The rv objects (or, "random vectors")
that we manipulate usually come from a Markov chain sampler.
To introduce some commands quickly, we will instead
use some random vectors generated by
*random-vector generating functions*
which sample directly from a given (standard) distribution.

First, we will set the number of simulations we use. We choose 4000 simulations per each scalar component of a random vector:

setnsims(4000)

We will not usually change this value during our session, unless we want to repeat our analysis with more (or fewer) simulations. The default value is 4000, set whenever the package is loaded for the first time in the workspace; therefore this is not strictly a necessary step to do every time we start the package.
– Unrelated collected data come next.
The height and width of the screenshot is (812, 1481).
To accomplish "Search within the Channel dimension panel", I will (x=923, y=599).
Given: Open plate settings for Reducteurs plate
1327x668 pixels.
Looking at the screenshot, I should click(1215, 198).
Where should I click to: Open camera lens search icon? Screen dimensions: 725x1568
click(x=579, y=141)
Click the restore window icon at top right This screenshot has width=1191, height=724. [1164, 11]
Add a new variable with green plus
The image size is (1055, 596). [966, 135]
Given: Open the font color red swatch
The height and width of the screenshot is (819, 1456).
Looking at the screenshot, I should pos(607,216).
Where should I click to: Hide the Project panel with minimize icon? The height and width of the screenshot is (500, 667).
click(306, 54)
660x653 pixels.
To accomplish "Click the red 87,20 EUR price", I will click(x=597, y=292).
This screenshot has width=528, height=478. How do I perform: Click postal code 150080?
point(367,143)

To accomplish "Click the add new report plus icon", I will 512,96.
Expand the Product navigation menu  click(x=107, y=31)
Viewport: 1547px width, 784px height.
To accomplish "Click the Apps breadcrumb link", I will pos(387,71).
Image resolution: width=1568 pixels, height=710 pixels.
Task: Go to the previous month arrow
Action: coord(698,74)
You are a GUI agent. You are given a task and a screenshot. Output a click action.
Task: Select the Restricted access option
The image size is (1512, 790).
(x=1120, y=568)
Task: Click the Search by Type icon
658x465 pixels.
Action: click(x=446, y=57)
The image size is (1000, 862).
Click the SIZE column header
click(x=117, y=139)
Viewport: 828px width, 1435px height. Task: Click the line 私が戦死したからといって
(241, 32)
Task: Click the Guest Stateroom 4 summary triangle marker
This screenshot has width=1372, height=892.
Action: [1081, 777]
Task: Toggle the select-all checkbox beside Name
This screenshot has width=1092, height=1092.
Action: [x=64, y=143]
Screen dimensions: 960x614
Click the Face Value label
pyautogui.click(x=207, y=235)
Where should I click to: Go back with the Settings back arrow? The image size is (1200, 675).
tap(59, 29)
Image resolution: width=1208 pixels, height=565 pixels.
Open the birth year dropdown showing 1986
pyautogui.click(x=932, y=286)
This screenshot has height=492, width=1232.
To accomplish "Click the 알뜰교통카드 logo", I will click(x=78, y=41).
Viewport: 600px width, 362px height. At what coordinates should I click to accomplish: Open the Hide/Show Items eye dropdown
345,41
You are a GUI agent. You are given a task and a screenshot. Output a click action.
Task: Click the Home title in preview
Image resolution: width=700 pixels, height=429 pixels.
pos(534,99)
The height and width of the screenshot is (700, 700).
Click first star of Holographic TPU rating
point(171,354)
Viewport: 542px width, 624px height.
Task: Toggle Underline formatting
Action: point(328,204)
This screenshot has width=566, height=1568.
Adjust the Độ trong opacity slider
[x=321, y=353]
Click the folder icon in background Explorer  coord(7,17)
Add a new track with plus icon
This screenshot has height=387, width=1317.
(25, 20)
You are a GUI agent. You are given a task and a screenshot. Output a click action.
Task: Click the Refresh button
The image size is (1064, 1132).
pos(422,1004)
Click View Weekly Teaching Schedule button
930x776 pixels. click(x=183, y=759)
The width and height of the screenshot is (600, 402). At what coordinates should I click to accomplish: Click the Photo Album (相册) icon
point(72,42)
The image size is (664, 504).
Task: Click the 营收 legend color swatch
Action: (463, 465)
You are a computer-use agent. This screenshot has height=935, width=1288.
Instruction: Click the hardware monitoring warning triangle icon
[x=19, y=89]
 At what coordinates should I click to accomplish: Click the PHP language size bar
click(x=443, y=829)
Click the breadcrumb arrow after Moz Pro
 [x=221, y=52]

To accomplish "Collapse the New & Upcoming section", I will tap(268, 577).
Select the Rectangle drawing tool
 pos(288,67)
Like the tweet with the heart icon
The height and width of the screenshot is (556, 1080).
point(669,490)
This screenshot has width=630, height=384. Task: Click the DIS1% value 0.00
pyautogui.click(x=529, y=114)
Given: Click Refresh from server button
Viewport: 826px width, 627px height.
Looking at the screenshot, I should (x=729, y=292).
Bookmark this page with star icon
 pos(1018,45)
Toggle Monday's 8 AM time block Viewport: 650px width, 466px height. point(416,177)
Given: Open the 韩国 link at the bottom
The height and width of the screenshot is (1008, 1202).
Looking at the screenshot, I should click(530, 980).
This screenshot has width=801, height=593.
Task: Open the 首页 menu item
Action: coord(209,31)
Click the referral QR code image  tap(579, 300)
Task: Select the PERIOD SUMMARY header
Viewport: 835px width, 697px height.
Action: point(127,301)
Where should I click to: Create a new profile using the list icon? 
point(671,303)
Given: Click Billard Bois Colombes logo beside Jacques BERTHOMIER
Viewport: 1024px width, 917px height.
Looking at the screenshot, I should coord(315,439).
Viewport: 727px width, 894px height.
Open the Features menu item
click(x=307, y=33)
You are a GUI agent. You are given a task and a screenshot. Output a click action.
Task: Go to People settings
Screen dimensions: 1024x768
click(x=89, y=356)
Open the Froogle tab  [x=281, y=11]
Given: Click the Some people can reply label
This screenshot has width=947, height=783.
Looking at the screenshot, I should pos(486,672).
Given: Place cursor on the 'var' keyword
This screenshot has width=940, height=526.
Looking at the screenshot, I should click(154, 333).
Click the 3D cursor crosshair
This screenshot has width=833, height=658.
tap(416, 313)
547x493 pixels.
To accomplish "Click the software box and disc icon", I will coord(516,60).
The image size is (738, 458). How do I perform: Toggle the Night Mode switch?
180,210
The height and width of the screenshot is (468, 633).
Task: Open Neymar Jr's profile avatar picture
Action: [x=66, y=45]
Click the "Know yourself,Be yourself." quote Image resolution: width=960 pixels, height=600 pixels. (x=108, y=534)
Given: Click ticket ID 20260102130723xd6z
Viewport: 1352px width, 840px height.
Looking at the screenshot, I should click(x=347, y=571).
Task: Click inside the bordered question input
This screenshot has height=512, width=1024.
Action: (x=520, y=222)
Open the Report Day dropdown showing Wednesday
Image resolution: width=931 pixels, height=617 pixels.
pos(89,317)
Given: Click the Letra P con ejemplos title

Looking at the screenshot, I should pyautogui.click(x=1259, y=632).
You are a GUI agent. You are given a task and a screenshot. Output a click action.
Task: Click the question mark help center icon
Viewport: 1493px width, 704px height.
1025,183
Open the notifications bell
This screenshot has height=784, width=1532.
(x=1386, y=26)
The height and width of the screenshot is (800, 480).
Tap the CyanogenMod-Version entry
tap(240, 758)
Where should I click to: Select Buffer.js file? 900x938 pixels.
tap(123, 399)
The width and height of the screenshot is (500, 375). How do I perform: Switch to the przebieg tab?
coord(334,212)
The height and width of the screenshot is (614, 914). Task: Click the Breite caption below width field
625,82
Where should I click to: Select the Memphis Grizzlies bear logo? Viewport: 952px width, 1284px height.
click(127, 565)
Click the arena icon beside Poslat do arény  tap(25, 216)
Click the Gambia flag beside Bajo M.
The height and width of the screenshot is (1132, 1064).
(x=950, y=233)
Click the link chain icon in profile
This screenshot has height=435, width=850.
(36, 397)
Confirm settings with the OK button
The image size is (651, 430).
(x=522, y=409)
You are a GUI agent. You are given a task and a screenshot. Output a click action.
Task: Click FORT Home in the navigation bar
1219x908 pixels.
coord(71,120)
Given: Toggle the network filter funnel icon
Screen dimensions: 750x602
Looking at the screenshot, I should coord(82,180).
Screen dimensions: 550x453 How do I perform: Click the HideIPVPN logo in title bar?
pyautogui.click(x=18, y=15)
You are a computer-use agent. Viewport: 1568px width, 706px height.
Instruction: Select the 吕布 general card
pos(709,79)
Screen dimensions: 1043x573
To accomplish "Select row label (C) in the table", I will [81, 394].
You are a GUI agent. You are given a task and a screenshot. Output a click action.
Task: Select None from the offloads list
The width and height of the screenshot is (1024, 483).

To draw a random Gaussian (Normal) vector of length 5 with corresponding means $1,2,3,4,5$ and s.d. 1,

x <- rvnorm(mean=1:5, sd=1)

In effect, the object `x`

now
contains five vectors of length $4000$,
drawn (internally) using `rnorm`

,
but we see `x`

as a *vector of length 5*.

The length of the vector is derived from the length of the
mean vector (and the sd vector), and it is not necessary to
specify a parameter "`n`

".

To summarize the distribution of `x`

by viewing quantiles,
means, and s.d.'s, we only type the name of the object at the console:

x

Similarly we can draw from Poisson
(`rvpois`

) Gamma, (`rvgamma`

),
Binomial (`rvbinom`

):

y <- rvpois(lambda=10)

To extract the means, we use `rvmean`

,
the s.d.'s, we use `rvsd`

, the minimum,
`rvmin`

, the maximum `rvmax`

,
and the quantiles, we use `rvquantile`

.
The componentwise medians are also obtained
by `rvmedian`

:

rvmean(x) rvsd(x) rvquantile(x, c(0.025,0.25,0.5,0.75,0.975)) rvmedian(x) rvmin(y) rvmax(y)

For convenience, there is an alias
`E(...)`

for `rvmean(...)`

which gives the "expectation" of a random vector.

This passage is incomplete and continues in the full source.